Instruction for the entries below: return the part that opens with the line containing "Instruction: Open the" and closes with the line containing "This screenshot has width=781, height=690.", exactly, and no pictures.

····················

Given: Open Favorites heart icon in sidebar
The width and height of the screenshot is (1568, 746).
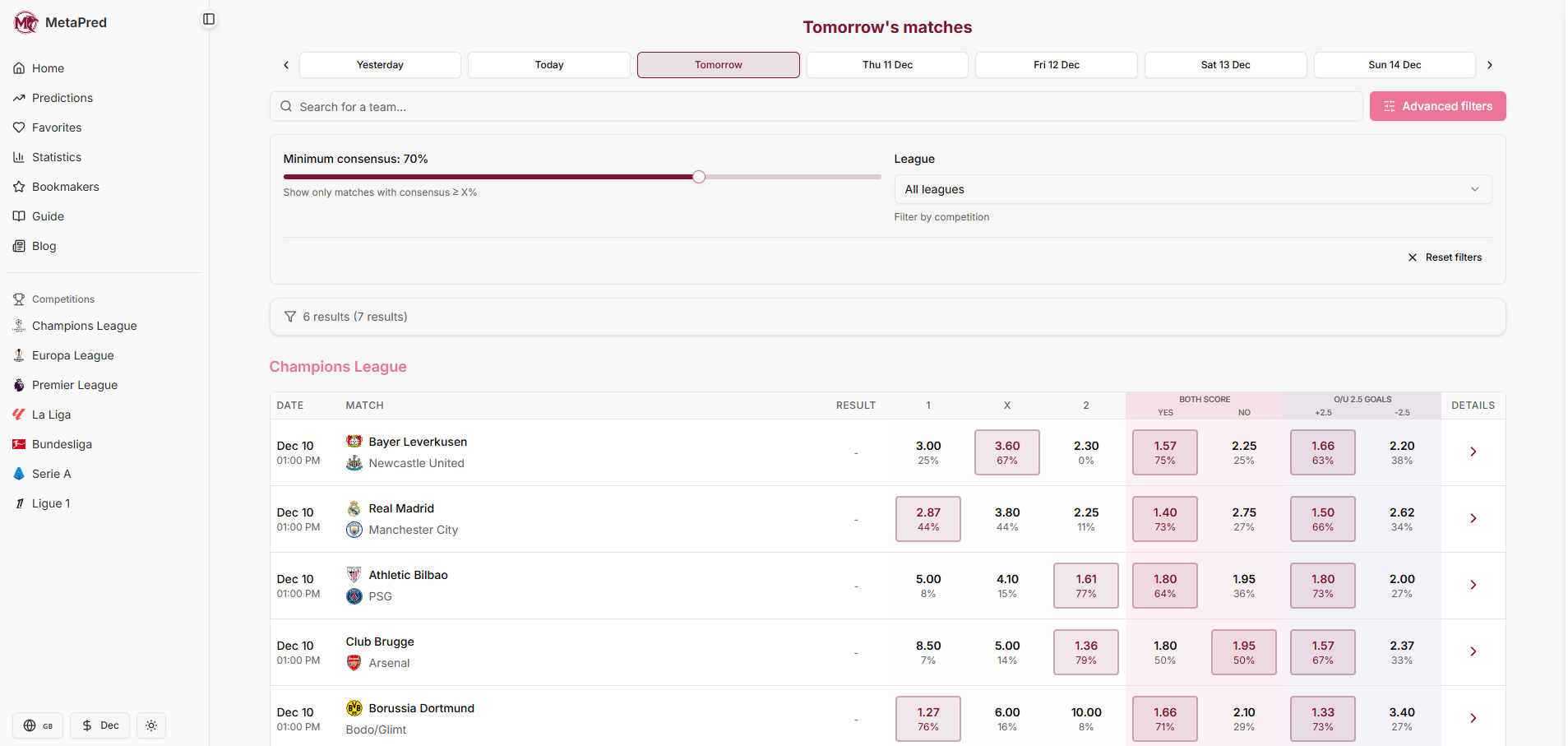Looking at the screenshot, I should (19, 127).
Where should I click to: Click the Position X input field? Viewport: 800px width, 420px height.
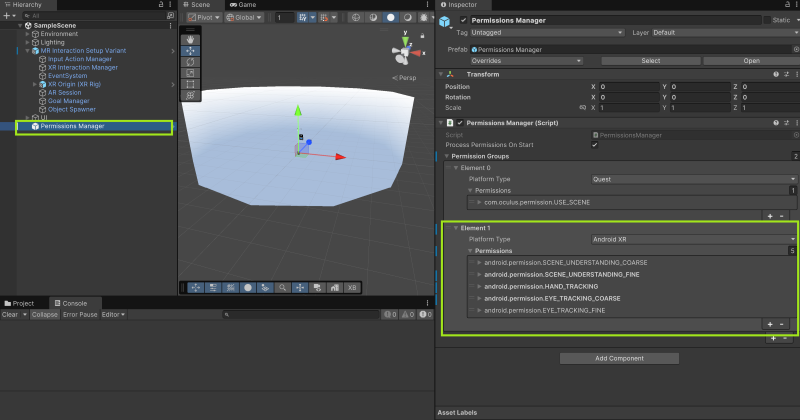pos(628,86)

····················

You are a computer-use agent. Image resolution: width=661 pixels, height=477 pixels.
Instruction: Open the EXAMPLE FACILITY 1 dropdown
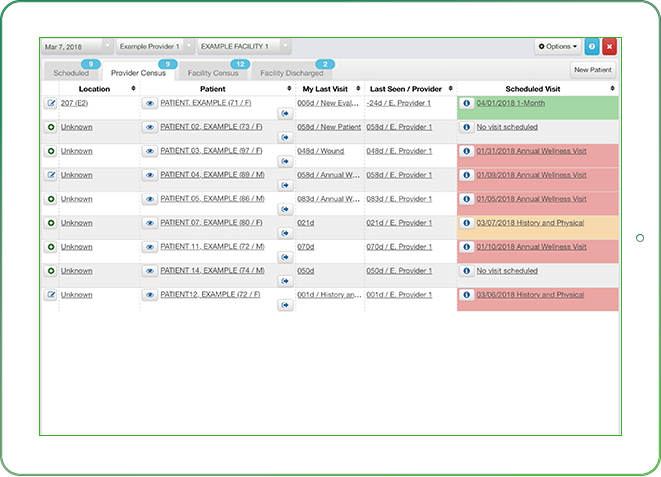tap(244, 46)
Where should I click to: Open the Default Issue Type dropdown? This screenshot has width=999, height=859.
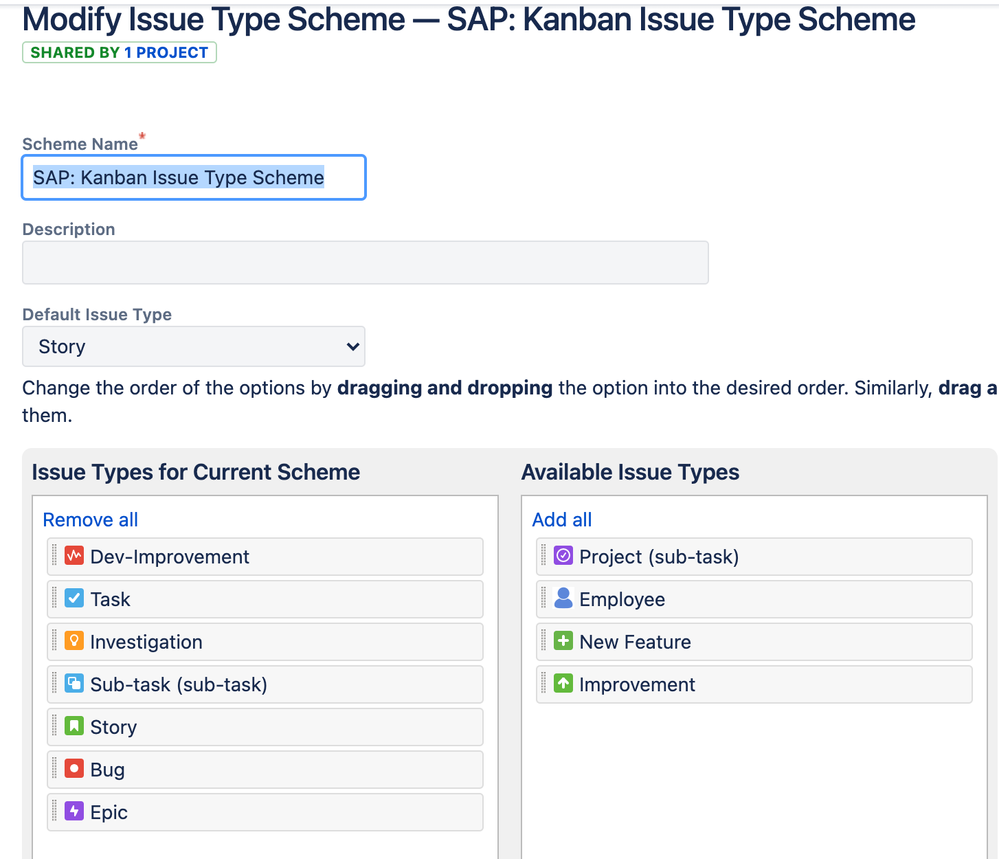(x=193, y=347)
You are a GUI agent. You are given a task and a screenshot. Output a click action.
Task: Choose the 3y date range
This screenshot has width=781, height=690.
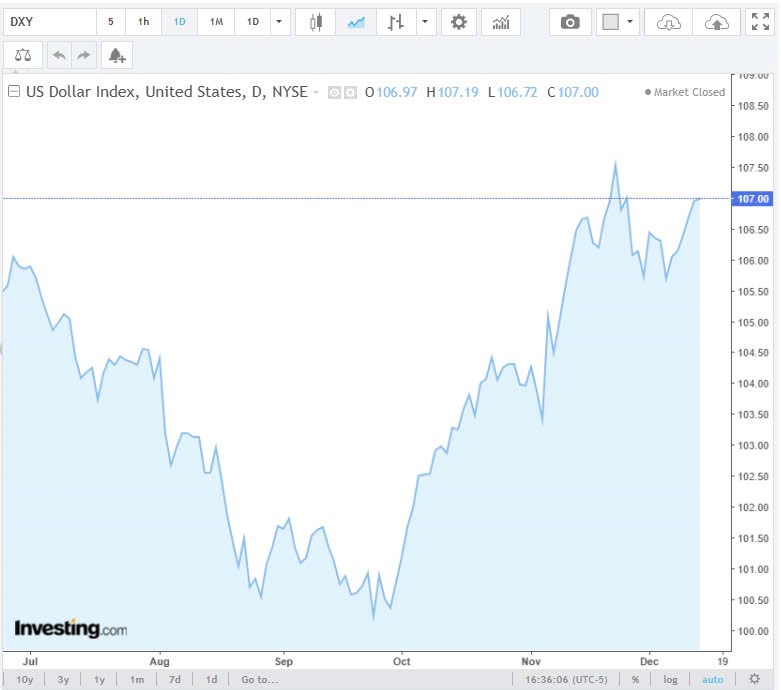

····················

EXERCISE OUTPUT >>
Instruction: Open the EXAMPLE FACILITY 1 dropdown
tap(244, 46)
Where should I click to: Open the Default Issue Type dropdown? This screenshot has width=999, height=859.
(x=193, y=347)
You are a GUI agent. You are given a task and a screenshot. Output a click action.
Task: Choose the 3y date range
This screenshot has width=781, height=690.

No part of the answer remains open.